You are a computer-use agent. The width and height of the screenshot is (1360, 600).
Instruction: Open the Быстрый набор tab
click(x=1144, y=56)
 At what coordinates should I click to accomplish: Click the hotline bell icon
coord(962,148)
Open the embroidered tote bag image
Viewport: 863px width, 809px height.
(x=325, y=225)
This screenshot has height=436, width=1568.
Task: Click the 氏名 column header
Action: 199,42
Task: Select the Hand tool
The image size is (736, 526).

• [DIRECTIONS FOR THIS TASK]
In the lines from the one containing "At what coordinates" through the last line, swap "embroidered" for "quilted". Give only those lines, with nothing else changed.

• [OUTPUT FOR THIS EXERCISE]
 At what coordinates should I click to accomplish: Click the hotline bell icon
coord(962,148)
Open the quilted tote bag image
Viewport: 863px width, 809px height.
(x=325, y=225)
This screenshot has height=436, width=1568.
Task: Click the 氏名 column header
Action: 199,42
Task: Select the Hand tool
The image size is (736, 526).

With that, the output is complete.